[Dataset entries]
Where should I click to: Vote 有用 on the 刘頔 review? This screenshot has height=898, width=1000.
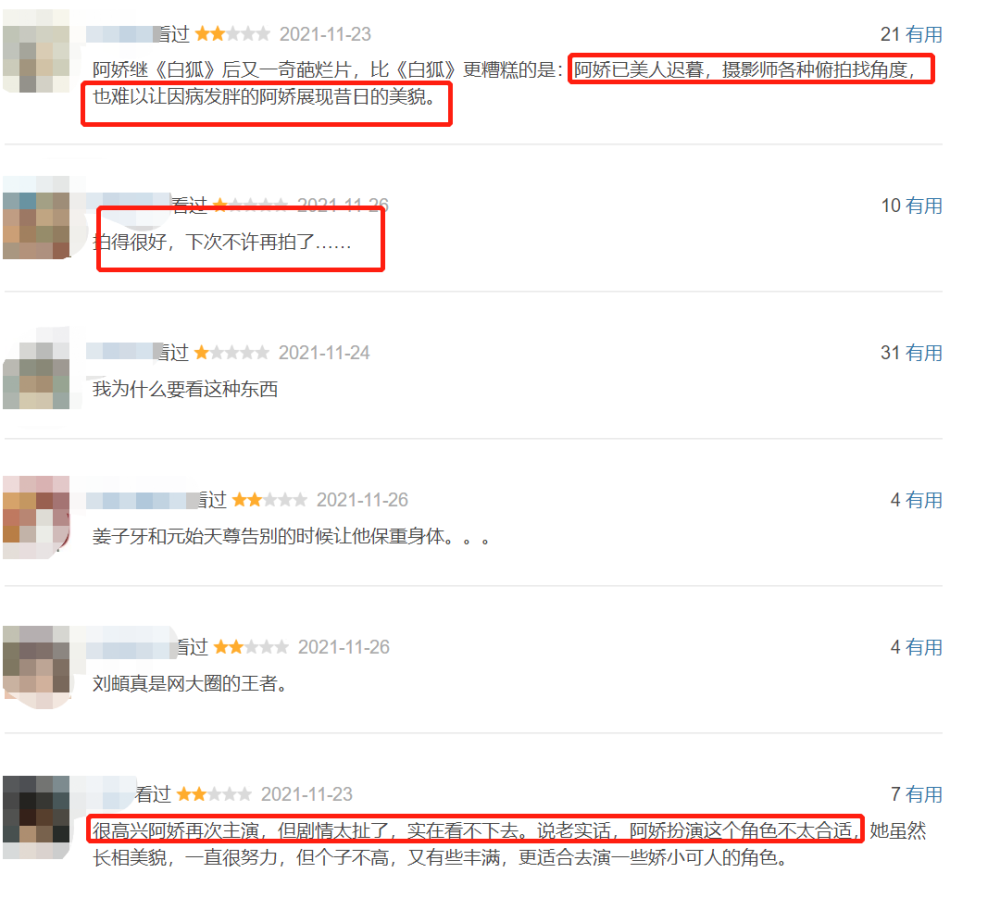[923, 647]
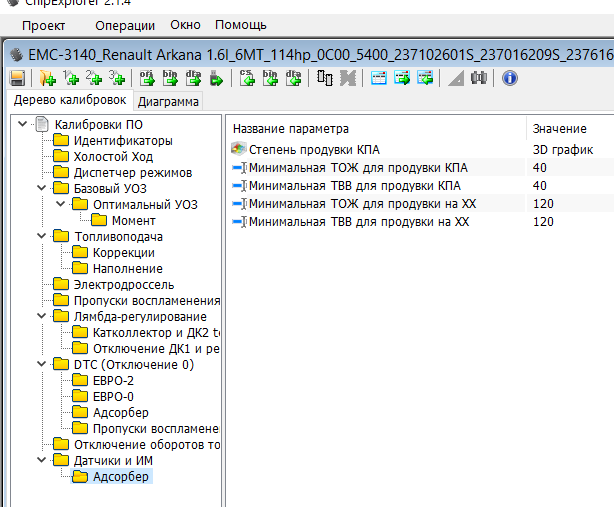Click the Название параметра column header
614x507 pixels.
pyautogui.click(x=290, y=129)
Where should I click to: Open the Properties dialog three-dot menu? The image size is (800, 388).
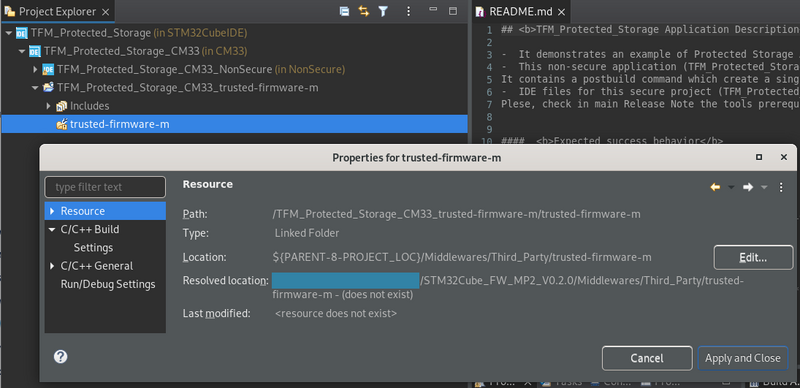click(x=781, y=187)
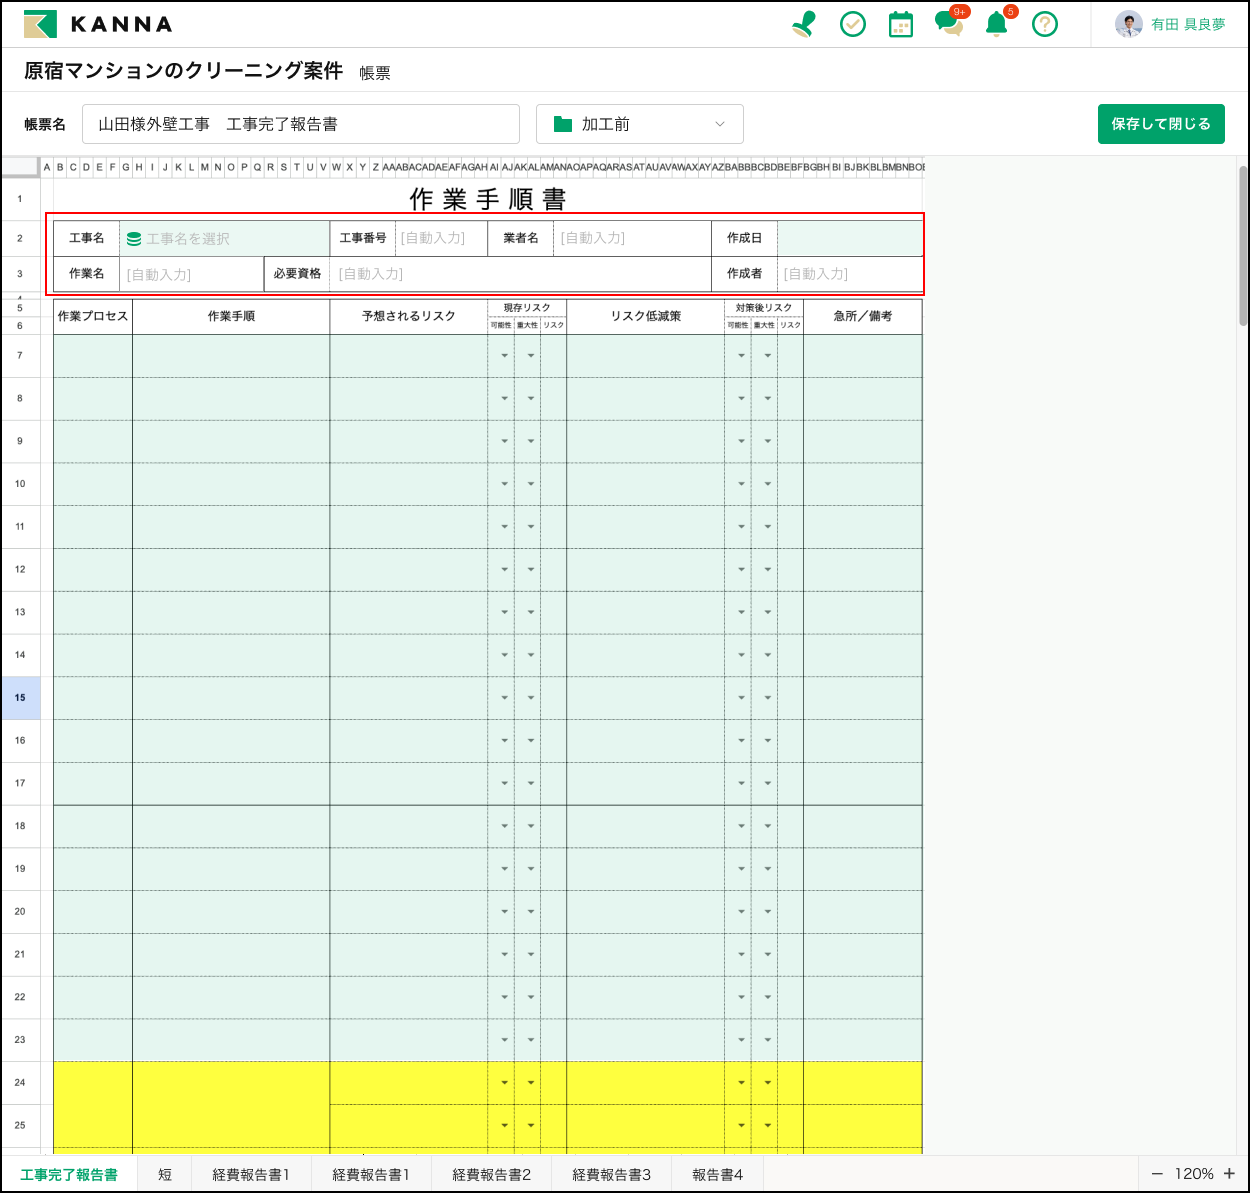1250x1193 pixels.
Task: Open the 短 sheet tab
Action: point(165,1174)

• _PROBLEM REQUIREMENTS_: Reprint the data verbatim, pictures excluded.

• _ANSWER FOR THE TASK_:
Where should I click to: Vote 有用 on the 刘頔 review? This screenshot has height=898, width=1000.
[923, 647]
Click the Название параметра column header
614x507 pixels.
pyautogui.click(x=290, y=129)
Where should I click to: Open the Properties dialog three-dot menu? The image size is (800, 388).
click(x=781, y=187)
1250x1193 pixels.
Task: Open the 短 sheet tab
Action: point(165,1174)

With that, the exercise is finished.